Il existe peut-être un modèle historique qui pourrait répondre au dilemme actuel. Peu après la Révolution américaine, la piraterie barbaresque en Méditerranée a mis à genoux la navigation américaine. Afin de protéger les navires marchands des attaques et de rançonner les marins victimes de trafic, les États-Unis ont fini par payer un tribut annuel égal à 20 % des dépenses fédérales. Ce n’était pas durable. La solution était la création de la marine américaine. Cela a abouti à une solution à long terme. J’ai rencontré de nombreux marins américains au fil des années, mais pas encore un seul pirate barbaresque.

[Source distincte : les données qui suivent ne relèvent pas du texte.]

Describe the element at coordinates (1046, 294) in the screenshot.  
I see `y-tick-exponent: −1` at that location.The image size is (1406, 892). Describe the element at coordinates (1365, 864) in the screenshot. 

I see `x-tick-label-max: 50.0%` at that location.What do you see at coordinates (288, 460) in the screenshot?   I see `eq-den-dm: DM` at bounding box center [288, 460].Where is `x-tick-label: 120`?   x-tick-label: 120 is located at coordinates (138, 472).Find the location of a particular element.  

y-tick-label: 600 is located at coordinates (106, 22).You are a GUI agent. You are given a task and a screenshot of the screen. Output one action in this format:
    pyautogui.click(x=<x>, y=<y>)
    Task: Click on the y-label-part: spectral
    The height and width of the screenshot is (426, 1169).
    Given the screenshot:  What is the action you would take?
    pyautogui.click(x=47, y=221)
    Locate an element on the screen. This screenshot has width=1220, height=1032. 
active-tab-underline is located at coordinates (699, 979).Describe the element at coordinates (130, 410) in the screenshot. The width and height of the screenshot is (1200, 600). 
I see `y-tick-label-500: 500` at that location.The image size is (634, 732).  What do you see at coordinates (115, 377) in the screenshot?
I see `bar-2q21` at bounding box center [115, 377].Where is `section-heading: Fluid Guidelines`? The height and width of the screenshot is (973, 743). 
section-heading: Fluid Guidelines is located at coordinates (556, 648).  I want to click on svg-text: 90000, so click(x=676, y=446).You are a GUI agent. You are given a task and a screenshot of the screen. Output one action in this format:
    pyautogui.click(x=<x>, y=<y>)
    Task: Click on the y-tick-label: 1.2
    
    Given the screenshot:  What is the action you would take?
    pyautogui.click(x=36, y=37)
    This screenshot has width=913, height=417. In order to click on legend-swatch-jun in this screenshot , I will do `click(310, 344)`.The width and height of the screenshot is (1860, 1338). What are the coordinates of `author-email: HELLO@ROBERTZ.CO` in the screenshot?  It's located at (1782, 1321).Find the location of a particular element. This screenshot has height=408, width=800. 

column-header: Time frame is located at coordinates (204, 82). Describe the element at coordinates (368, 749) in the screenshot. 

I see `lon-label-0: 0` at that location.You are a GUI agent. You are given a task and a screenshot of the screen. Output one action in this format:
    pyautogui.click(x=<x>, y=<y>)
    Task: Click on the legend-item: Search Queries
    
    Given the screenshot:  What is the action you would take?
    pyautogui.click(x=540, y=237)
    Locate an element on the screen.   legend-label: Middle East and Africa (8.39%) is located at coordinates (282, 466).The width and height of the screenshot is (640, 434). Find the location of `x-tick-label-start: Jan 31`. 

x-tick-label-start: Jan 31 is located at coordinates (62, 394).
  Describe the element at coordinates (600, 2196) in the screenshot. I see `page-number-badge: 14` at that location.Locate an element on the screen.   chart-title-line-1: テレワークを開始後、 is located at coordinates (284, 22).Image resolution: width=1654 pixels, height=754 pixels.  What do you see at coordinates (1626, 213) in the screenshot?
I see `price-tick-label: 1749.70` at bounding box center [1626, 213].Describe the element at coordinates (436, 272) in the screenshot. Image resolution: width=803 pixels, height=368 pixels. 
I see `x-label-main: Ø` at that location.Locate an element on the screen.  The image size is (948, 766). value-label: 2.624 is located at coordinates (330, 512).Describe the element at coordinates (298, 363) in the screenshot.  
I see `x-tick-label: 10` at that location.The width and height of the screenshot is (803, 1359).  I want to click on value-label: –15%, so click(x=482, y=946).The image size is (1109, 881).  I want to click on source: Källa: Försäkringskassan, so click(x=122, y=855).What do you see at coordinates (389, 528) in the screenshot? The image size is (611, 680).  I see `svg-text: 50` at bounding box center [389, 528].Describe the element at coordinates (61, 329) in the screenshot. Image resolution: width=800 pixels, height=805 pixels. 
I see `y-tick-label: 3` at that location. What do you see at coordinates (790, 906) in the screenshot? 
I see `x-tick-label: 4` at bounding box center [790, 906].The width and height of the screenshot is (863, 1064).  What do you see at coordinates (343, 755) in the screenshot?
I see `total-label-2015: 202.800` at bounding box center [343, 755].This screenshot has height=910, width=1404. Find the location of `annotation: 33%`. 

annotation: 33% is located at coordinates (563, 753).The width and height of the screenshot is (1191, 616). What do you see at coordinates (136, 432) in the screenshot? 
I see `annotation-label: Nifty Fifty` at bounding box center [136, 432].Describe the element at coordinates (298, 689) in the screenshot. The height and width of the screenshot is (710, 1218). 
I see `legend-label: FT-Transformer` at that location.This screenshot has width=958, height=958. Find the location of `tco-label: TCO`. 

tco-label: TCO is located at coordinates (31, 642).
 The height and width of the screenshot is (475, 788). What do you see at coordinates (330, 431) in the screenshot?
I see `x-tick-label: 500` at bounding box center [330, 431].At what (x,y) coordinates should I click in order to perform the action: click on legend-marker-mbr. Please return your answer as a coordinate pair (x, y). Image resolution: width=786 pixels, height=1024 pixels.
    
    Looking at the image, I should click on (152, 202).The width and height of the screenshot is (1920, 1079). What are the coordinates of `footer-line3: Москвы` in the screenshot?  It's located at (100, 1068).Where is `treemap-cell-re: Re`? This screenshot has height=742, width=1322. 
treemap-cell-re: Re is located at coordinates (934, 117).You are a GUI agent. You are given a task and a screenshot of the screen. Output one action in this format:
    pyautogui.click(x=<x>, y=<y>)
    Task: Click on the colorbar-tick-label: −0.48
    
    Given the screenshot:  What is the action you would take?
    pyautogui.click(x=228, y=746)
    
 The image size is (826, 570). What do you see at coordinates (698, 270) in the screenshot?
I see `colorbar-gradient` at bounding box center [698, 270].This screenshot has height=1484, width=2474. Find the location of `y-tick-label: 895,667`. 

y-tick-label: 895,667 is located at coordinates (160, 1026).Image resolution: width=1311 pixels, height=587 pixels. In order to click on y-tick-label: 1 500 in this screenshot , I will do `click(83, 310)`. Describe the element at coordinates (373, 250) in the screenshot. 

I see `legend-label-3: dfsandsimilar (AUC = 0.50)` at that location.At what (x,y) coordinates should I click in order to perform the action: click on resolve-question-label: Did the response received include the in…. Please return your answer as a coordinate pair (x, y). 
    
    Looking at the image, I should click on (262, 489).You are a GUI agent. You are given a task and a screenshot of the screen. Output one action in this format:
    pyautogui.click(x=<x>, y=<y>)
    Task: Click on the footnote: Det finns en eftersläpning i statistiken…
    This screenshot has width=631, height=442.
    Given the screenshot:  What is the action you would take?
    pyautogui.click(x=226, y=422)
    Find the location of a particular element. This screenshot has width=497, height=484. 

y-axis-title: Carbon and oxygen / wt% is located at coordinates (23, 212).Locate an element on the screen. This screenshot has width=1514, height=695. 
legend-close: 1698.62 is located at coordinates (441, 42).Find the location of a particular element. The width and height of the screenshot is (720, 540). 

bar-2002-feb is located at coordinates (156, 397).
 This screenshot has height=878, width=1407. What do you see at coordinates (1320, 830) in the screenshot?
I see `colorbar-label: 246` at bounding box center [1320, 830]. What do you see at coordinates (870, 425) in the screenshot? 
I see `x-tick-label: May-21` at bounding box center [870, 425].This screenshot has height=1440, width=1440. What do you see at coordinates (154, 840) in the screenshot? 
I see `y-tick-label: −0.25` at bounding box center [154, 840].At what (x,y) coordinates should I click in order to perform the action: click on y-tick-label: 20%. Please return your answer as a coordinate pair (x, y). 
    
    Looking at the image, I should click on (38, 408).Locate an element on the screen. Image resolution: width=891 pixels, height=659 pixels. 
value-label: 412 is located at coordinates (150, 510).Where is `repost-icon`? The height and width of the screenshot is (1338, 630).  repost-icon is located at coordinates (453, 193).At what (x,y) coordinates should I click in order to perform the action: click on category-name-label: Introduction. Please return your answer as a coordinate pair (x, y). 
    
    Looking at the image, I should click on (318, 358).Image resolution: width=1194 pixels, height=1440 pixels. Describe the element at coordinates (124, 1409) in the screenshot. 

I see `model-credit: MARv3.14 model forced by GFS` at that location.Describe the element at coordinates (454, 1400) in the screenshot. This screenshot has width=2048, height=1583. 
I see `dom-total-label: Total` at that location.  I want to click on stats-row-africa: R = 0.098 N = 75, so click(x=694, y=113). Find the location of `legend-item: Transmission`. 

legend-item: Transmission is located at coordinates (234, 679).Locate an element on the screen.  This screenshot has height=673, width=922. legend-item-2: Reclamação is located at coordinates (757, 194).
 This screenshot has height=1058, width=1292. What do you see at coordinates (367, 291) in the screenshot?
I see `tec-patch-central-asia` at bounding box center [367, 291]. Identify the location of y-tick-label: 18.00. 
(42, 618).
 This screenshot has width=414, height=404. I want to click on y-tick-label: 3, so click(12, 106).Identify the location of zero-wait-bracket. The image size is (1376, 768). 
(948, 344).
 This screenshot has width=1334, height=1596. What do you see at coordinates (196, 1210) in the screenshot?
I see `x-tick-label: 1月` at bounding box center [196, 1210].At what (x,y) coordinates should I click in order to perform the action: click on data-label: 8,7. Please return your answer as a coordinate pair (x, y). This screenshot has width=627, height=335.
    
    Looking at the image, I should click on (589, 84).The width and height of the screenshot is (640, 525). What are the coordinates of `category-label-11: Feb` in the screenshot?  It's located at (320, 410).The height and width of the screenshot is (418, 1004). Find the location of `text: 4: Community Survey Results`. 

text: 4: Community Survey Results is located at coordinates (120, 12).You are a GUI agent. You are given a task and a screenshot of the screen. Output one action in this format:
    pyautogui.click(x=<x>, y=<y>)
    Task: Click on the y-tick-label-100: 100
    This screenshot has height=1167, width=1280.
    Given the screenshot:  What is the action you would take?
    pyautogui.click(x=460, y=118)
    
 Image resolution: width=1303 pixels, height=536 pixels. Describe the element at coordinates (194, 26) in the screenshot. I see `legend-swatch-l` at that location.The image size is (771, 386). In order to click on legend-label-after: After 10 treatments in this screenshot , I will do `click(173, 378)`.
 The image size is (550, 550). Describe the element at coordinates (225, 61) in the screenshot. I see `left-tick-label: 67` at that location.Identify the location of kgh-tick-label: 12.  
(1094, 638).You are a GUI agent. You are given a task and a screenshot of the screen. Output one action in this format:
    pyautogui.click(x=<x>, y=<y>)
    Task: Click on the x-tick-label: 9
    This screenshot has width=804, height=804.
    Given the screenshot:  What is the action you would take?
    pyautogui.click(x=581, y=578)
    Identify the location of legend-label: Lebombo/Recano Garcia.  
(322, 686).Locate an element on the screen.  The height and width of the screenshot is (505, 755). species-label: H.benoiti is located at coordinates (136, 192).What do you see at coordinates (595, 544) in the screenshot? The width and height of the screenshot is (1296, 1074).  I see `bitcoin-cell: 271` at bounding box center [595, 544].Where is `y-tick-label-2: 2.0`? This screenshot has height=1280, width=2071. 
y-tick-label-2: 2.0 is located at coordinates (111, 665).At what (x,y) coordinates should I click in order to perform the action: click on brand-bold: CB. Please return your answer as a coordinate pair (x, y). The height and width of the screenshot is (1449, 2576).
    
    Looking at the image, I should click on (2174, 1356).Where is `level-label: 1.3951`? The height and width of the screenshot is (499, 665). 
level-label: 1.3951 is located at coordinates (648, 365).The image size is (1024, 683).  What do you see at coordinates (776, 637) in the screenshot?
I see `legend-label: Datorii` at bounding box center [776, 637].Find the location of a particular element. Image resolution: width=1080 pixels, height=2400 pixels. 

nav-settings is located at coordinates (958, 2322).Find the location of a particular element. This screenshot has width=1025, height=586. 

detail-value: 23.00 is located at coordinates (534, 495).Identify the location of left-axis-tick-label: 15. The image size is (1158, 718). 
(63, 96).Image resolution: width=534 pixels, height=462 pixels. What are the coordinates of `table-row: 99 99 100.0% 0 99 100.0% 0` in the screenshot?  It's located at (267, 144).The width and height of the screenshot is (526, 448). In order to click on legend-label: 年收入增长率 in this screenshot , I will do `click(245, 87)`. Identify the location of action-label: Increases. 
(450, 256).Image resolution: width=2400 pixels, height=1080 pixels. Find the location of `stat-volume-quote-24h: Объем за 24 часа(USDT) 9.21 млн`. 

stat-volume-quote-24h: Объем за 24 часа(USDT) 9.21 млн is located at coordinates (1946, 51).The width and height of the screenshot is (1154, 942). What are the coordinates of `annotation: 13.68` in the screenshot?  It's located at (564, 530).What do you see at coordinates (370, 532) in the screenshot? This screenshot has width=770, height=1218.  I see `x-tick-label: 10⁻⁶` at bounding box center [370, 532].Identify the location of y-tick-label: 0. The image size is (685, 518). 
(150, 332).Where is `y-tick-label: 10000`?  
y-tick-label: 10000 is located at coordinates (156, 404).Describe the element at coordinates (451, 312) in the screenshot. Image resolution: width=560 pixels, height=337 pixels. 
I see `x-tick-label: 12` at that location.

Les États-Unis ont besoin d’une stratégie adaptée à l’époque actuelle et adaptable à des circonstances spécifiques pour dissuader les prises d’otages. L’approche nécessitera deux points focaux. Premièrement, il faut faire croire aux adversaires – qu’il s’agisse de nations ou d’acteurs non étatiques – qui pensent voler notre peuple qu’ils subiront des répercussions insupportables. Cette approche doit utiliser l’ensemble des outils : politiques, diplomatiques, économiques et militaires. L’agression doit être dissuadée par la perspective crédible d’une plus grande agression.
Mais dissuader, contraindre et punir des régimes adverses n’est pas souvent facile ni toujours efficace. Le deuxième objectif est donc la maison. Dans certaines circonstances, les Américains doivent simplement cesser de se rendre dans certains endroits. Les niveaux de menace de certaines destinations ne peuvent pas toujours être prédits avec précision et même les endroits à faible risque peuvent surprendre. Mais nous devons au moins prendre au sérieux les risques que représentent des régimes comme la Russie, la Syrie, la Chine, le Venezuela et l’Iran. Les voyages électifs des hommes d’affaires, des humanitaires, des missionnaires, des doubles citoyens, des universitaires et des simples touristes doivent être reconsidérés au regard des préoccupations de sécurité personnelle et nationale. Ce n’est pas une question facile. Les lecteurs d’un magazine chrétien sauront que l’appel missionnaire ne doit jamais être trop facilement rejeté. De plus, de nombreux Américains récemment libérés se trouvaient en Iran pour rendre visite à leur famille. Même les voyages optionnels semblent parfois essentiels. Mais comme c’est souvent le cas, lorsque nous nous mettons en danger, nous mettons également les autres en danger. Lorsque nous le faisons volontairement, nous ne devrions peut-être pas trop exiger ce que la politique étrangère américaine devrait concéder pour nous récupérer.
Résoudre les crises d’otages une fois qu’elles se sont produites et réussir à ramener nos citoyens chez eux sans responsabiliser ni encourager des régimes voyous est une affaire délicate qui a des ramifications à long terme. Mieux vaut d’abord comprendre comment les prévenir.